(Exercise materials begins)
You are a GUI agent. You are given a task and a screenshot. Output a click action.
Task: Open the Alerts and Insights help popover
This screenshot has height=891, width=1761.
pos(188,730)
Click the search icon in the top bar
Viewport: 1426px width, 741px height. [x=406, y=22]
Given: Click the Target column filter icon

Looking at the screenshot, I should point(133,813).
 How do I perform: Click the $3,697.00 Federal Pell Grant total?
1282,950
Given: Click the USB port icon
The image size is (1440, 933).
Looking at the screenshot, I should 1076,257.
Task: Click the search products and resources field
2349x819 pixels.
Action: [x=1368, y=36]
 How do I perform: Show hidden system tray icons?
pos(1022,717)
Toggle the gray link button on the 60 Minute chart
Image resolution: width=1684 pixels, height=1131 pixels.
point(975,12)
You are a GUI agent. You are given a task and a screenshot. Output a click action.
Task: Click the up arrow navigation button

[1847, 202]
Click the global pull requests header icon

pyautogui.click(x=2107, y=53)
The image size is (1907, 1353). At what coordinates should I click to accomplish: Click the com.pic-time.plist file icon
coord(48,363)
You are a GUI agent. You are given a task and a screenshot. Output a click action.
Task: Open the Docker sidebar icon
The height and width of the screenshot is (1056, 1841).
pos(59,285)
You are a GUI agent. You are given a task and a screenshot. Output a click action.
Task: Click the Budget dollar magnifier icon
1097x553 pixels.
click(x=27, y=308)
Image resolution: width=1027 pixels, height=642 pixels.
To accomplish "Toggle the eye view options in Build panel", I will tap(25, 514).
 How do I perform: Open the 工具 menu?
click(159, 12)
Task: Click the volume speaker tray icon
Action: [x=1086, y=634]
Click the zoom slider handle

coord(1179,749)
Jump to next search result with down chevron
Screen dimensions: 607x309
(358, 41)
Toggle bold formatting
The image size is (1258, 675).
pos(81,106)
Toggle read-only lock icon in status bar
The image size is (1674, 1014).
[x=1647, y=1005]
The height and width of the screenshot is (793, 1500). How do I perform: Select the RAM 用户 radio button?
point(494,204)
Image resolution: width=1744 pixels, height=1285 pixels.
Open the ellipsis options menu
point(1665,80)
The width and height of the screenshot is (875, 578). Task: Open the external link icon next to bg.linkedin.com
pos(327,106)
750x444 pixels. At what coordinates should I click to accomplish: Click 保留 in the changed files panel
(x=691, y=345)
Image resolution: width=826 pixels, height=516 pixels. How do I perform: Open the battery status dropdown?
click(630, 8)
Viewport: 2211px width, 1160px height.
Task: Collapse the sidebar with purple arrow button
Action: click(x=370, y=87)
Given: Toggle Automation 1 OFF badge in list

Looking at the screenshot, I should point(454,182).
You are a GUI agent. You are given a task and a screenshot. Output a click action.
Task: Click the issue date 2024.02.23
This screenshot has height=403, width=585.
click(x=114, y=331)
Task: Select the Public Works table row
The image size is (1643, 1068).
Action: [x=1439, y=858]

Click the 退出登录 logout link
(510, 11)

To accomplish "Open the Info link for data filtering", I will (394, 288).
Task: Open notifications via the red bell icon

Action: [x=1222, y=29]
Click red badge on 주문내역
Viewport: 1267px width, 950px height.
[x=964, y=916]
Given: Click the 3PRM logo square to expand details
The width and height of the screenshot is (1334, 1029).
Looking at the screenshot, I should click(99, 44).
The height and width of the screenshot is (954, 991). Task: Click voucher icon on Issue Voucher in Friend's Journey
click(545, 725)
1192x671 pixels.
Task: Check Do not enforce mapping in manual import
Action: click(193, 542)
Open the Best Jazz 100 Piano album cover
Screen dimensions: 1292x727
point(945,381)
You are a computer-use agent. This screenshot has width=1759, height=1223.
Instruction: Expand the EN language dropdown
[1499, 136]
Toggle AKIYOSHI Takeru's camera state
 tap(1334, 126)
(Exercise materials ends)
#### [What you are asked to do]
Every record listed above should be reproduced exactly.

#### [Response area]
You are a GUI agent. You are given a task and a screenshot. Output a click action.
Task: Open the Alerts and Insights help popover
This screenshot has height=891, width=1761.
pos(188,730)
Click the search icon in the top bar
Viewport: 1426px width, 741px height. [x=406, y=22]
Given: Click the Target column filter icon

Looking at the screenshot, I should point(133,813).
 How do I perform: Click the $3,697.00 Federal Pell Grant total?
1282,950
Given: Click the USB port icon
The image size is (1440, 933).
Looking at the screenshot, I should 1076,257.
Task: Click the search products and resources field
2349x819 pixels.
Action: [x=1368, y=36]
 How do I perform: Show hidden system tray icons?
pos(1022,717)
Toggle the gray link button on the 60 Minute chart
Image resolution: width=1684 pixels, height=1131 pixels.
point(975,12)
You are a GUI agent. You are given a task and a screenshot. Output a click action.
Task: Click the up arrow navigation button

[1847, 202]
Click the global pull requests header icon

pyautogui.click(x=2107, y=53)
The image size is (1907, 1353). At what coordinates should I click to accomplish: Click the com.pic-time.plist file icon
coord(48,363)
You are a GUI agent. You are given a task and a screenshot. Output a click action.
Task: Open the Docker sidebar icon
The height and width of the screenshot is (1056, 1841).
pos(59,285)
You are a GUI agent. You are given a task and a screenshot. Output a click action.
Task: Click the Budget dollar magnifier icon
1097x553 pixels.
click(x=27, y=308)
Image resolution: width=1027 pixels, height=642 pixels.
To accomplish "Toggle the eye view options in Build panel", I will tap(25, 514).
 How do I perform: Open the 工具 menu?
click(159, 12)
Task: Click the volume speaker tray icon
Action: [x=1086, y=634]
Click the zoom slider handle

coord(1179,749)
Jump to next search result with down chevron
Screen dimensions: 607x309
(358, 41)
Toggle bold formatting
The image size is (1258, 675).
pos(81,106)
Toggle read-only lock icon in status bar
The image size is (1674, 1014).
[x=1647, y=1005]
The height and width of the screenshot is (793, 1500). How do I perform: Select the RAM 用户 radio button?
point(494,204)
Image resolution: width=1744 pixels, height=1285 pixels.
Open the ellipsis options menu
point(1665,80)
The width and height of the screenshot is (875, 578). Task: Open the external link icon next to bg.linkedin.com
pos(327,106)
750x444 pixels. At what coordinates should I click to accomplish: Click 保留 in the changed files panel
(x=691, y=345)
Image resolution: width=826 pixels, height=516 pixels. How do I perform: Open the battery status dropdown?
click(630, 8)
Viewport: 2211px width, 1160px height.
Task: Collapse the sidebar with purple arrow button
Action: click(x=370, y=87)
Given: Toggle Automation 1 OFF badge in list

Looking at the screenshot, I should point(454,182).
You are a GUI agent. You are given a task and a screenshot. Output a click action.
Task: Click the issue date 2024.02.23
This screenshot has height=403, width=585.
click(x=114, y=331)
Task: Select the Public Works table row
The image size is (1643, 1068).
Action: [x=1439, y=858]

Click the 退出登录 logout link
(510, 11)

To accomplish "Open the Info link for data filtering", I will (394, 288).
Task: Open notifications via the red bell icon

Action: [x=1222, y=29]
Click red badge on 주문내역
Viewport: 1267px width, 950px height.
[x=964, y=916]
Given: Click the 3PRM logo square to expand details
The width and height of the screenshot is (1334, 1029).
Looking at the screenshot, I should click(99, 44).
The height and width of the screenshot is (954, 991). Task: Click voucher icon on Issue Voucher in Friend's Journey
click(545, 725)
1192x671 pixels.
Task: Check Do not enforce mapping in manual import
Action: click(193, 542)
Open the Best Jazz 100 Piano album cover
Screen dimensions: 1292x727
point(945,381)
You are a computer-use agent. This screenshot has width=1759, height=1223.
Instruction: Expand the EN language dropdown
[1499, 136]
Toggle AKIYOSHI Takeru's camera state
 tap(1334, 126)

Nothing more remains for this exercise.